17 African heads of state signed on to the commitment to boost agricultural production by doubling current productivity levels by scaling up agro-technologies. This will include investing in access to markets, and promoting agricultural research and development.

Of the overall amount pledged, more than Ksh. 1.083 trillion ($10 billion) came from the AfDB, which committed Ksh. 170 billion ($1.57 billion) on scaling up 10 selected priority commodities over the next 5 years. This amount will help countries achieve self-sufficiency.

Another $8.83 billion will go towards building strong value chains for these commodities over the next five years. This will include programs to create opportunities for young people, particularly women.

AfDB President Dr. Akinwumi A. Adesina said, “Let us now create today, a stronger partnership: a partnership for greater scale; a partnership to take technologies and innovations to hundreds of millions of farmers.”

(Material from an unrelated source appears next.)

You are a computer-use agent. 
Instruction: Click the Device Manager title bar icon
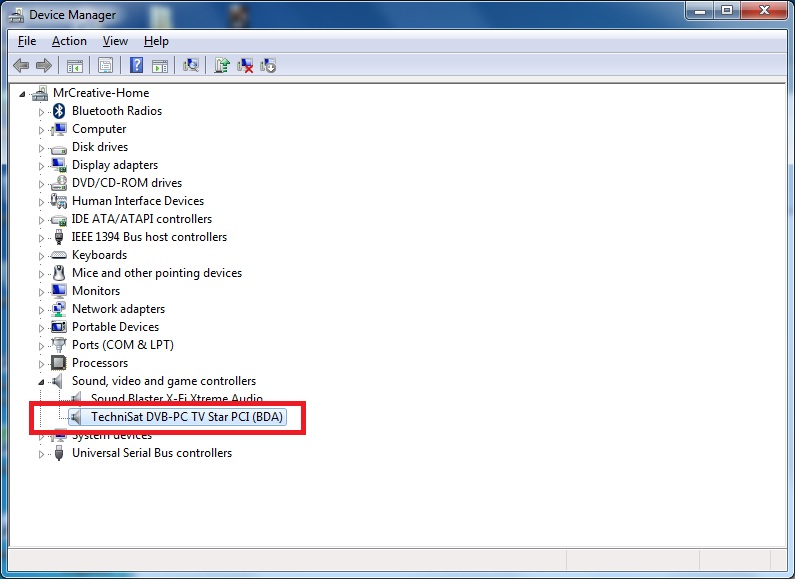pos(16,15)
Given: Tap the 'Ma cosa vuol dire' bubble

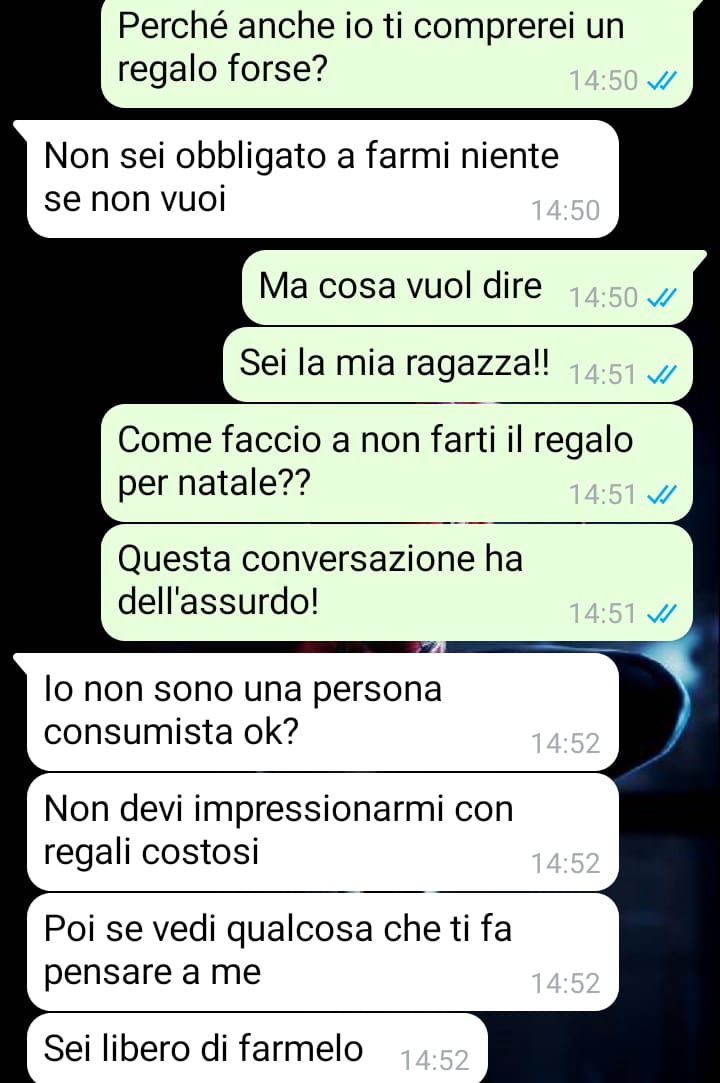Looking at the screenshot, I should point(467,287).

IFAD aired its intention to provide an additional Ksh. 162.5 billion ($1.5 billion) to support national efforts to transform food and agricultural systems in Africa over the next three years. The organization is helping to develop a growing pipeline of investments to restore land, create jobs and build resilience to climate change in the Sahel region. This will contribute to the Green Great Wall objectives, and will create 10 million jobs in the region by 2030.

The Arab Bank for Economic Development in Africa (BADEA), committed up to $1.5 billion over the period 2020-2024 in agriculture. The Islamic Development Bank Group pledged Ksh. 379 billion ($3.5 billion) to develop the agriculture sector in Africa in the next three years. It said these investments will develop commodity value chains for both staple food and cash crops.

In an additional show of solidarity, The Bill and Melinda Gates Foundation, joining a coalition of development partners, declared that it will invest Ksh. 70.6 trillion ($652) million in the next three years. This will support agricultural research and development initiatives in Africa. This funding is expected to empower 300 million farmers with a host of new innovations.

President Macky Sall of Senegal summed up interventions by African heads of state on with the following seven-point action list

  1. Accelerate agricultural production by taking technologies to scale.
  2. Increase investment in research and development.
  3. Optimize technology.
  4. Improve business language in agriculture to open up to the world.
  5. Support access to markets and the installation of basic infrastructure and equipment.
  6. Invest in new businesses to transform agricultural produce to support small producers.
  7. Create a financing facility for food security and nutrition in Africa.

The outcomes from the Leaders’ Dialogue will lay the foundation for Africa to present a unified voice to step up efforts and partnerships towards reaching the Sustainable Development Goals by 2030.